* [Prompt]
Recast the records as a Markdown table with the columns Row and Line, starting with the first line and going on through the line with "pos(45,187)". Skip blank lines and leave out the pictures.

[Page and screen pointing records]
>> begin
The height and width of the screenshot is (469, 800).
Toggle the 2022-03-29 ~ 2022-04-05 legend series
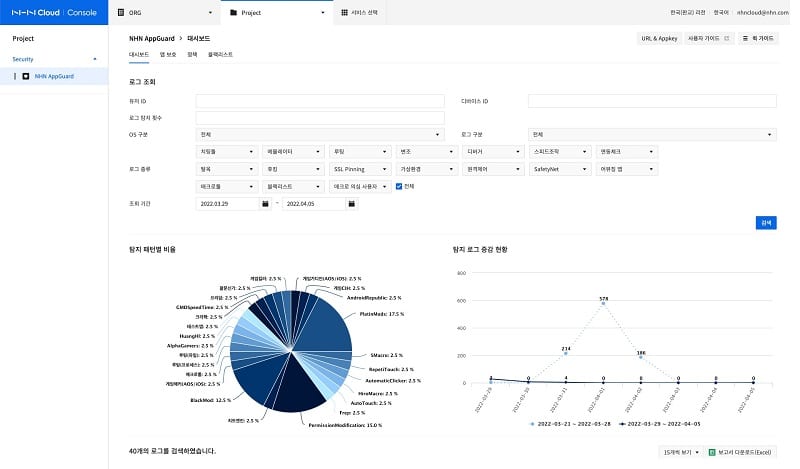coord(659,424)
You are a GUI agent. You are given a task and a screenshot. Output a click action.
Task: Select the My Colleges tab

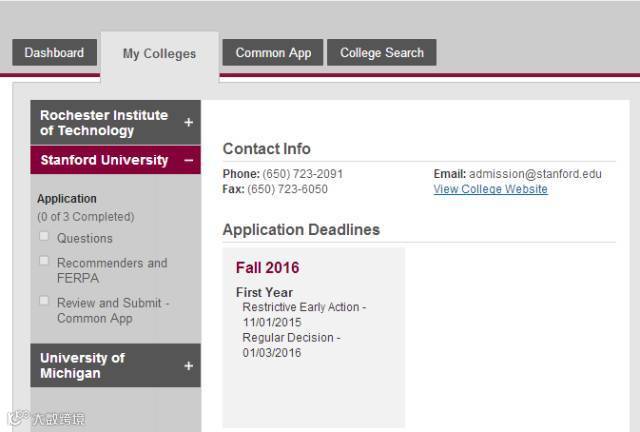(x=159, y=54)
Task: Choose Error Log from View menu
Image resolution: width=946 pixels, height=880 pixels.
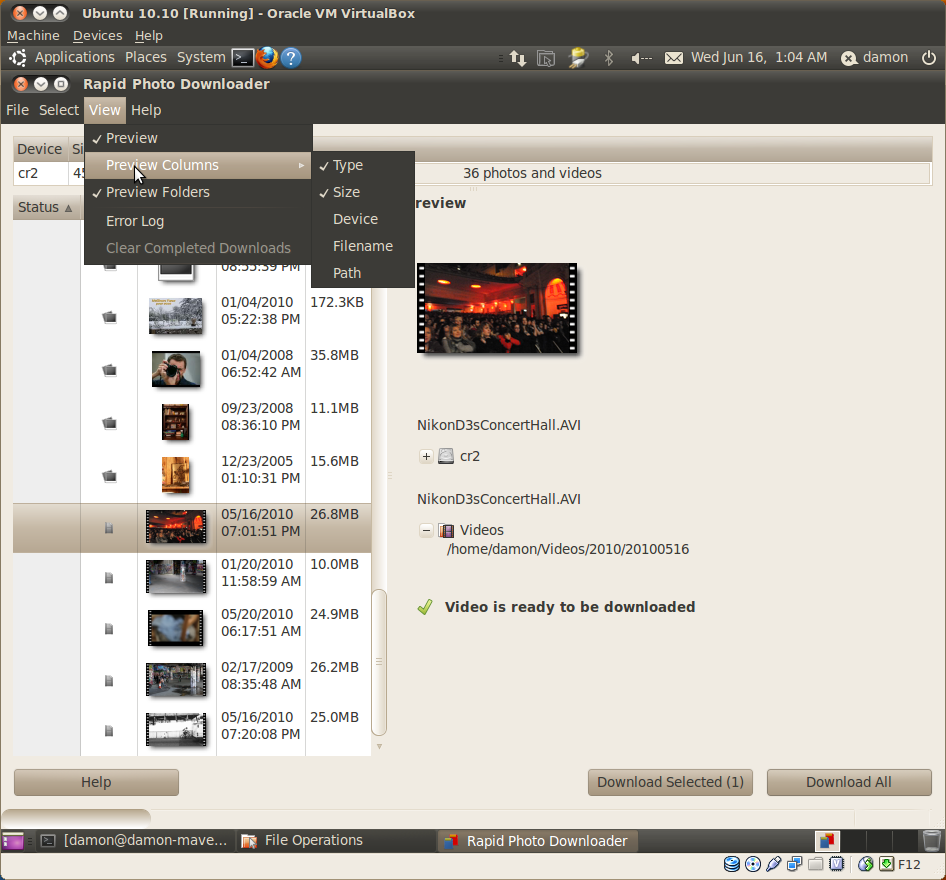Action: (x=135, y=221)
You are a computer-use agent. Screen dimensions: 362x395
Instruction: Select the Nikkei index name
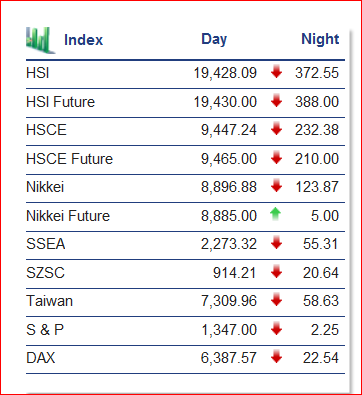pos(45,187)
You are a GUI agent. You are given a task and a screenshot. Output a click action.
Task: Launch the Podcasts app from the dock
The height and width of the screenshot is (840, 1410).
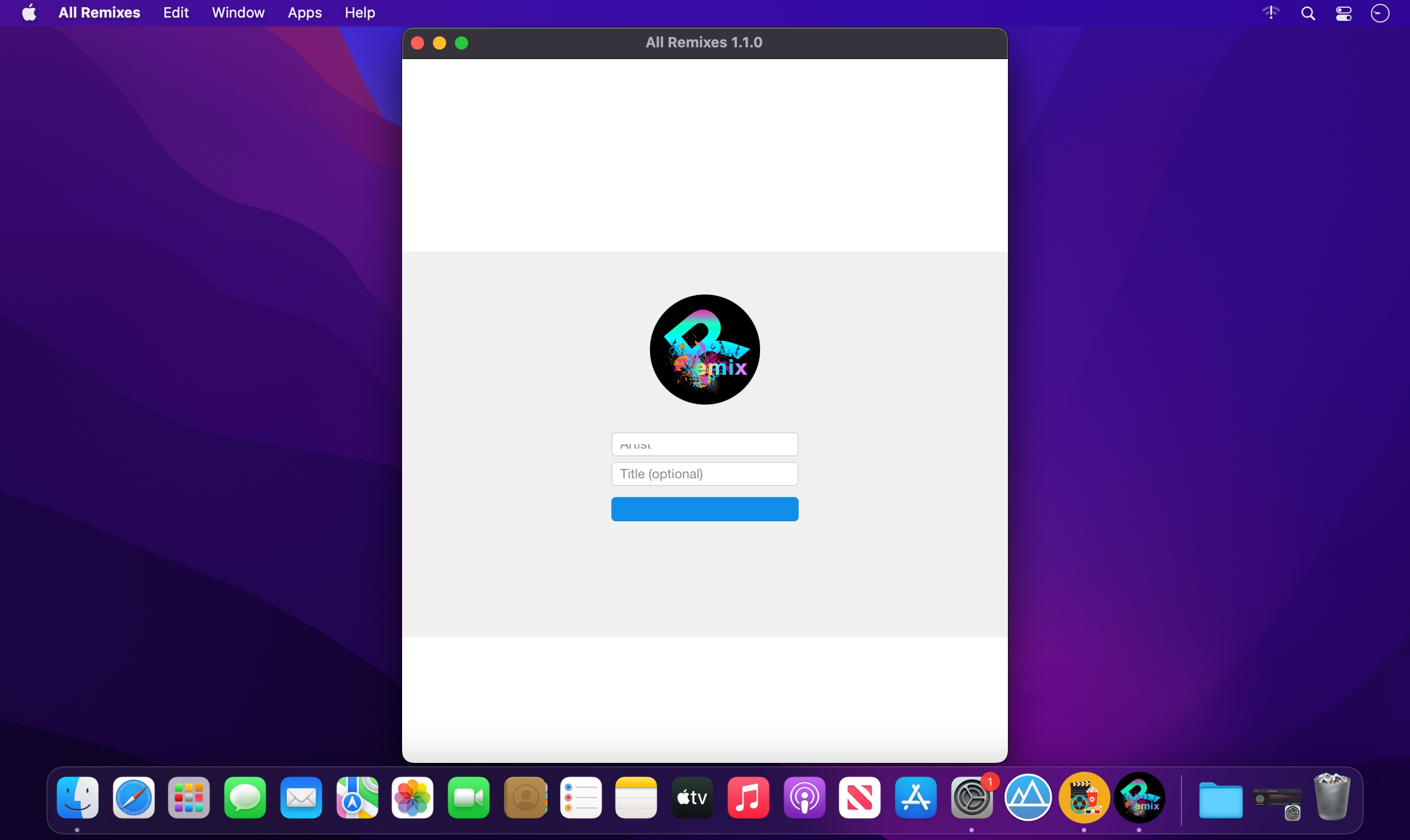[x=804, y=798]
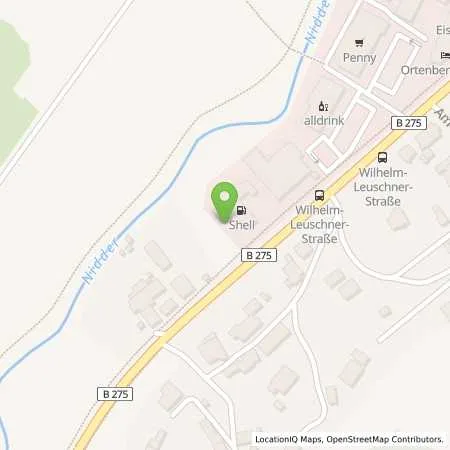This screenshot has height=450, width=450.
Task: Click the bottom-left B 275 road shield
Action: coord(115,394)
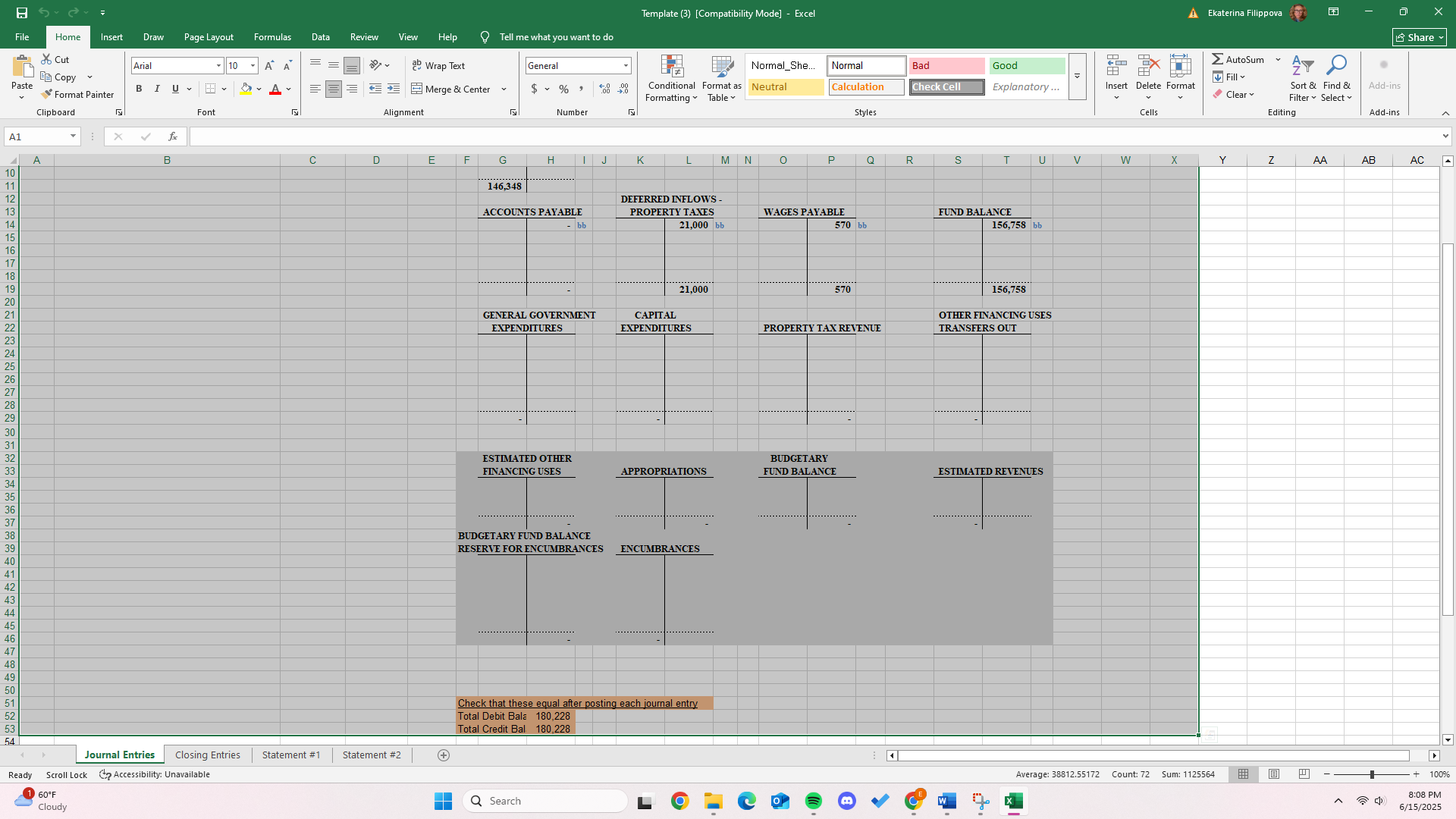This screenshot has width=1456, height=819.
Task: Expand the General number format dropdown
Action: [x=626, y=66]
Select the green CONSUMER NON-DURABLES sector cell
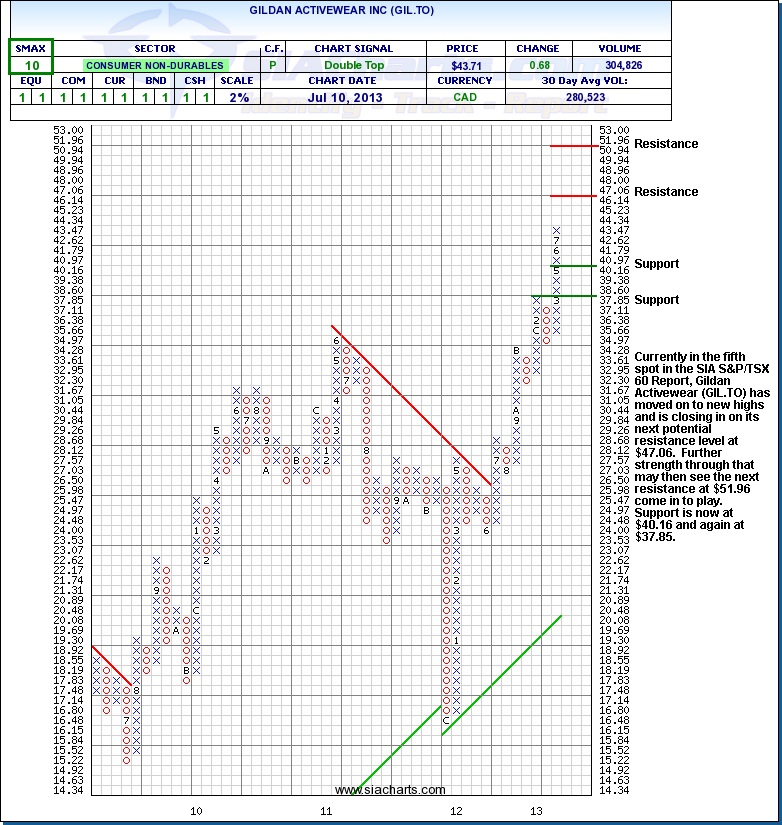The image size is (782, 825). click(x=154, y=65)
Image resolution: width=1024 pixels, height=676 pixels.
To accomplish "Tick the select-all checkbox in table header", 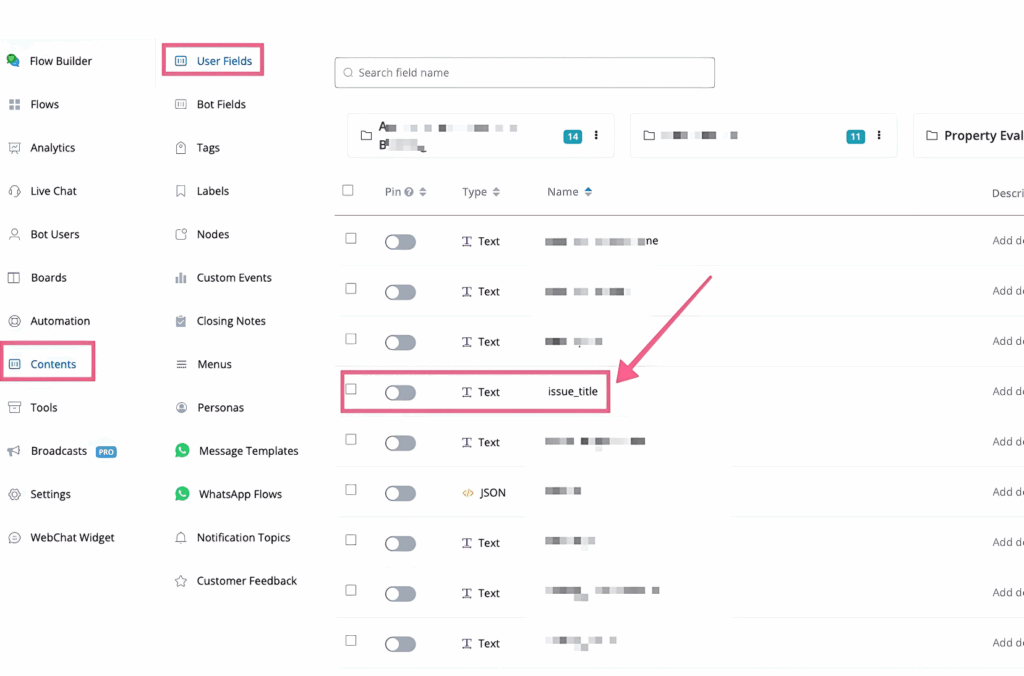I will [348, 190].
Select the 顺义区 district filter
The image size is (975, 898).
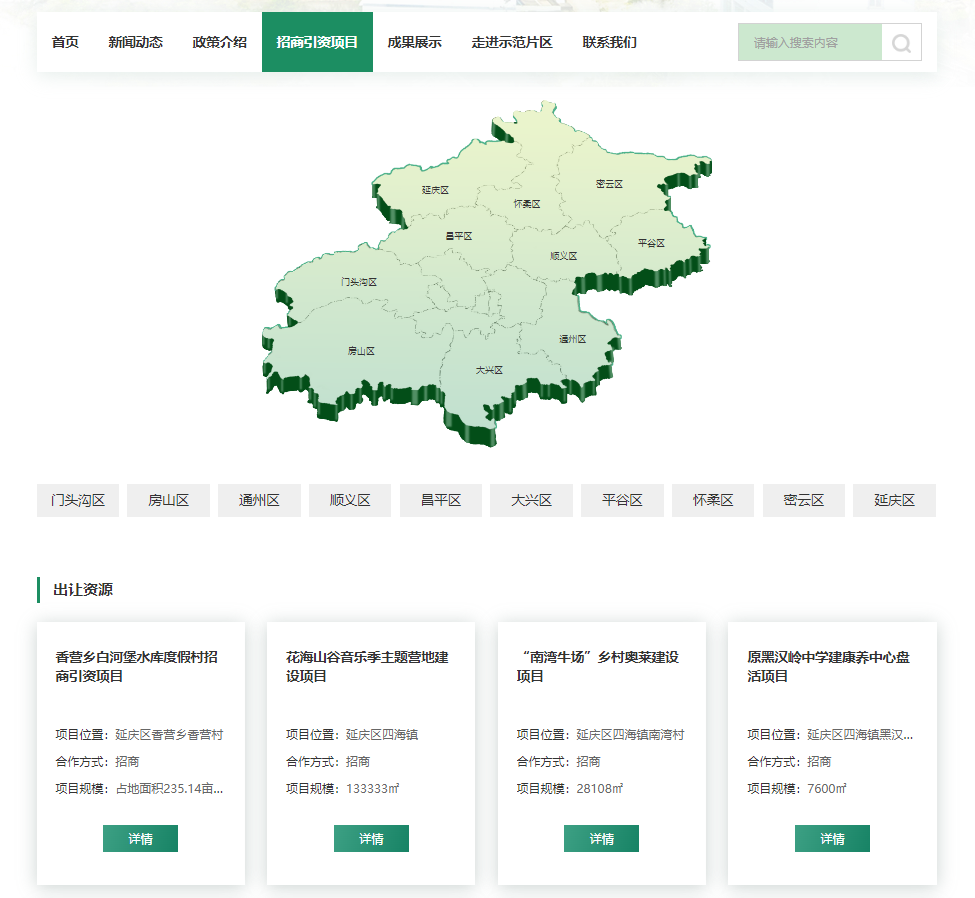click(349, 500)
>> end
* [Complete answer]
| Row | Line |
|---|---|
| 1 | The height and width of the screenshot is (469, 800). |
| 2 | Toggle the 2022-03-29 ~ 2022-04-05 legend series |
| 3 | coord(659,424) |
| 4 | You are a GUI agent. You are given a task and a screenshot. Output a click action. |
| 5 | Task: Select the My Colleges tab |
| 6 | (x=159, y=54) |
| 7 | Task: Choose Error Log from View menu |
| 8 | Image resolution: width=946 pixels, height=880 pixels. |
| 9 | Action: (x=135, y=221) |
| 10 | You are a computer-use agent. Screen dimensions: 362x395 |
| 11 | Instruction: Select the Nikkei index name |
| 12 | pos(45,187) |